If $n=3$, then maybe the other guy has an advantage. The person who goes second should have an advantage.
Or maybe I'm wrong.
 A: This reminds me of a similar interview question; you see your interviewer load two bullets into consecutive chambers of a gun, point at his head and pulls the trigger, but survives as it was an empty chamber.  He then gives you the gun to fire at your head, giving you the option to either spin the barrel before shooting or to just take the next shot.

You then decide not to spin the barrel; as with spinning you have a 2/6 ~ 33$\frac{1}{3}$% chance of killing yourself.  Without spinning and knowing that the last shot was nonlethal you leave only 5 chambers; two of which have bullets; however knowing the bullets are in consecutive chambers, you are only afraid of running into the group of bullets which appears in only 1 of 4 spots (of consecutive bullets) so there's only a 1/4 ~ 25% chance of dying.
A: They are all the same, because you only shuffle once.
The order of blank chambers and bullet are determined in the very beginning of the game.
Prob(Player A got shot) is just the probability of that bullet lies on the chamber player A will shot, for every one it is (number of bullets)$/$(number of chambers)
A: For a $2$ Player Game, it's obvious that player one will play, and $\frac16$ chance of losing.  Player $2$, has a $\frac16$ chance of winning on turn one, so there is a $\frac56$ chance he will have to take his turn. (I've intentionally left fractions without reducing them as it's clearer where the numbers came from)
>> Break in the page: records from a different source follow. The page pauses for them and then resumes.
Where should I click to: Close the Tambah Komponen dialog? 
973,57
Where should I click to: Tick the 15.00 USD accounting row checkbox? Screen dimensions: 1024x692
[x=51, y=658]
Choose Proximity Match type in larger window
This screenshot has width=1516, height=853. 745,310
Player 1 - $\frac66$ (Chance Turn $1$ happening) $\times \ \frac16$ (chance of dying) = $\frac16$
Player 2 - $\frac56$ (Chance Turn $2$ happening) $\times \ \frac15$ (chance of dying) = $\frac16$
Player 1 - $\frac46$ (Chance Turn $3$ happening) $\times \ \frac14$ (chance of dying) = $\frac16$
Player 2 - $\frac36$ (Chance Turn $4$ happening) $\times \ \frac13$ (chance of dying) = $\frac16$
Player 1 - $\frac26$ (Chance Turn $5$ happening) $\times \ \frac12$ (chance of dying) = $\frac16$
Player 2 - $\frac16$ (Chance Turn $6$ happening) $\times \ \frac11$ (chance of dying) = $\frac16$
So the two player game is fair without shuffling.
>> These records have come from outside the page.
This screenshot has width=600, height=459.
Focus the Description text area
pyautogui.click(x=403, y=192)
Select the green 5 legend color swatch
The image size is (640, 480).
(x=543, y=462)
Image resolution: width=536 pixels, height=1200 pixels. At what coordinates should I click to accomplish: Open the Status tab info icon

Similarly, the $3$ and $6$ player versions are fair.
It's the $4$ and $5$ player versions where you want to go last, in hopes that the bullets will run out before your second turn.
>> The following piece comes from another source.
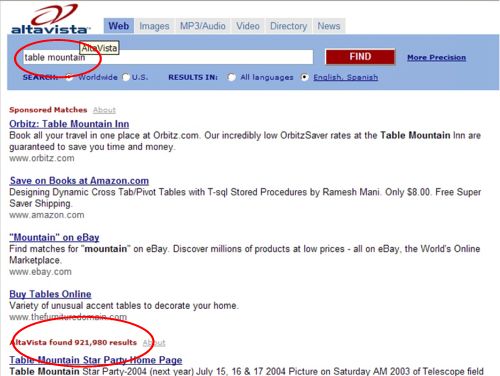Viewport: 500px width, 376px height.
Task: Click the Web tab
Action: click(119, 26)
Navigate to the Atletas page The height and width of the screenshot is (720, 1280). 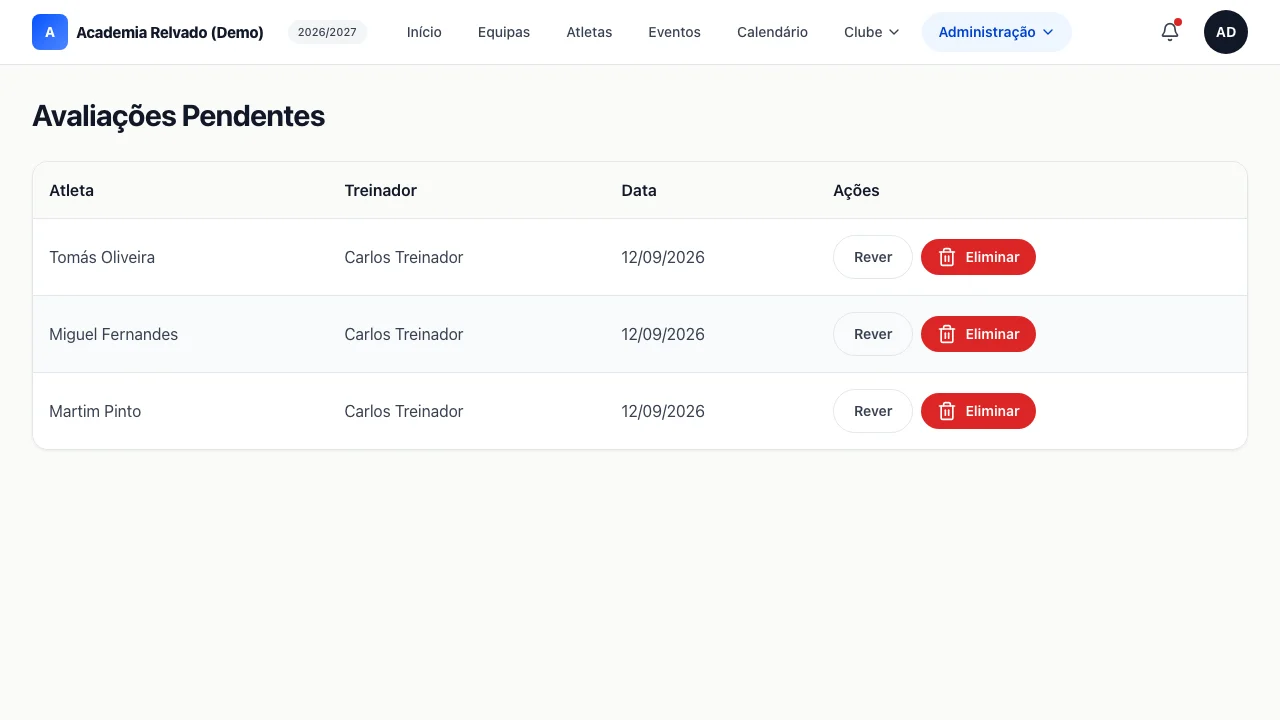coord(589,32)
For a for $4$ player game, it's:
P1 - $\frac26$,
P2 - $\frac26$,
P3 - $\frac16$,
P4 - $\frac16$
Now, the idea in a $2$ player game is that it is best to be player $2$, because in the event you end up on turn six, you KNOW you have a chambered round, and can use it to shoot player $1$ (or your captor), thus winning, changing your total odds of losing to P1 - $\frac36$, P2 - $\frac26$, Captor -  $\frac16$
A: Your best bet is actually to go last, because this will either make no difference or decrease the probability of shooting yourself. Why? If there are $n$ people and $n$ divides $6$, then the probability of any one person taking the bullet is equal, since the probability distribution is assumed to be uniform over the number of times the trigger is pulled. If $n \le 6$ does not divide $6$, i.e. if $n=4$ or $5$, then the turns wrap around and begin with the first person again, so the first one or two people have to shoot again; naturally, this doubles their probability of being shot. And finally, if $n>6$ then the bullets will have run out before they come to you if you go last.
A: For 2 players and n chambers player 1 loses if the round is in the odd-numbered chamber. Hence if $n$ is even, chances are $50/50$ and if n is odd, chances of losing are $(\frac{n+1}{2n},\frac{n-1}{2n}$) - it's a disadvantage to go first.